Short problem A
In the rdiff-backup message, what does the writer say can be done to get back beyond a 'bad' backup?
Short problem B
Reproduce the rdiff-backup message word for word, starting at "What can be" and ending at "excellent. Great work!".

Document text

########################################

2011-02-07 Thread Dominic Raferd

I'm afraid that the short answer is: no

In most situations there should be no need to remove an intermediate 
backup because there would be little space saving. However in some 
situations it would be very helpful - say if you backed up the wrong 
stuff into an existing repository on one occasion (and then subsequently 
corrected it). Still, there is no easy way to fix this.


What can be done is to regress a repository day-by-day to get back 
beyond the 'bad' backup and then start anew from there. If the backup(s) 
you wish to remove are reasonably recent, and you don't mind losing any 
changes since then, this might be appropriate, and I have a script which 
can help (which I posted here a few weeks ago).


Dominic

On 04/02/2011 12:00, Alex Schuster wrote:

Hi there!

I'm a happy rdiff-backup user, this utility is really excellent. Great work!

########################################

Data lines
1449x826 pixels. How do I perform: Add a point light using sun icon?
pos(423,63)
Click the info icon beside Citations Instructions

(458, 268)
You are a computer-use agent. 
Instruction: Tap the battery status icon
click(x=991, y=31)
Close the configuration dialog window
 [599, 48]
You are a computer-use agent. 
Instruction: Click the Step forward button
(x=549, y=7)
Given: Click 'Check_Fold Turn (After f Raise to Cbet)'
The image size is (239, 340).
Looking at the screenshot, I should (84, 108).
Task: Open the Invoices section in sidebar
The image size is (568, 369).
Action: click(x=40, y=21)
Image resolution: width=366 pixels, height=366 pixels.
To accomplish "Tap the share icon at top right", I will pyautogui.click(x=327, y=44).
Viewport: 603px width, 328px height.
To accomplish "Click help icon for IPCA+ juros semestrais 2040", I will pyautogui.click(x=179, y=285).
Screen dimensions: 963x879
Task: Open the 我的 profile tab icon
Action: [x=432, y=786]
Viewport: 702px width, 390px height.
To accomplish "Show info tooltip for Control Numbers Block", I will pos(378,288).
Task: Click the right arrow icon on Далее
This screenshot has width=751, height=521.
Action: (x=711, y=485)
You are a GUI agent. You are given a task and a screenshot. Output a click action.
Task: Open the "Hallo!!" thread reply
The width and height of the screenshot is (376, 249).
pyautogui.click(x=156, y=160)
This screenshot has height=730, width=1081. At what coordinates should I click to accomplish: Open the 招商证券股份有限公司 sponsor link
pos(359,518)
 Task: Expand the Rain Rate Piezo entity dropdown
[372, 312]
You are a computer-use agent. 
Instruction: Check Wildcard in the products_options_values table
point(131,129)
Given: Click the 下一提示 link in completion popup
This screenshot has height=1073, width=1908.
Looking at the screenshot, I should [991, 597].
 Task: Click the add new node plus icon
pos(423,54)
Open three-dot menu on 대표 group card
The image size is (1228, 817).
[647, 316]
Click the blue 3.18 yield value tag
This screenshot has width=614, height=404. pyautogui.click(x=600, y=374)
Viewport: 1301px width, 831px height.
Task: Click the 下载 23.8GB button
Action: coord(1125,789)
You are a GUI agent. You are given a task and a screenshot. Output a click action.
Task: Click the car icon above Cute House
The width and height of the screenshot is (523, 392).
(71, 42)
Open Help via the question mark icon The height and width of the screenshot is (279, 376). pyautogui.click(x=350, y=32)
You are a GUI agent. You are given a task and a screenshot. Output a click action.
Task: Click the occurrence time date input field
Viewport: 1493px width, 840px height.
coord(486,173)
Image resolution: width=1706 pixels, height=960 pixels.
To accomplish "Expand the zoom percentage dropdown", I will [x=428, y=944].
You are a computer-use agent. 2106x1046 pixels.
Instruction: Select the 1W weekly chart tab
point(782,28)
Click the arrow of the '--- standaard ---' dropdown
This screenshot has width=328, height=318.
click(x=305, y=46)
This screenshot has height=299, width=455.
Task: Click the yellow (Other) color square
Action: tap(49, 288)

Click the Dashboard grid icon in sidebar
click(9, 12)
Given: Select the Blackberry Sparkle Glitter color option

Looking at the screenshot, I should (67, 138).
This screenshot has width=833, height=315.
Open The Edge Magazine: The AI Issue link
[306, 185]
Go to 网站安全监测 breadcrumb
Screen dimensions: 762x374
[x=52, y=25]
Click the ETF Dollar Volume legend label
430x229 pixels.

########################################

Worked solution A
Regress the repository day-by-day to get back beyond the 'bad' backup, then start anew from there.

Worked solution B
What can be done is to regress a repository day-by-day to get back 
beyond the 'bad' backup and then start anew from there. If the backup(s) 
you wish to remove are reasonably recent, and you don't mind losing any 
changes since then, this might be appropriate, and I have a script which 
can help (which I posted here a few weeks ago).


Dominic

On 04/02/2011 12:00, Alex Schuster wrote:

Hi there!

I'm a happy rdiff-backup user, this utility is really excellent. Great work!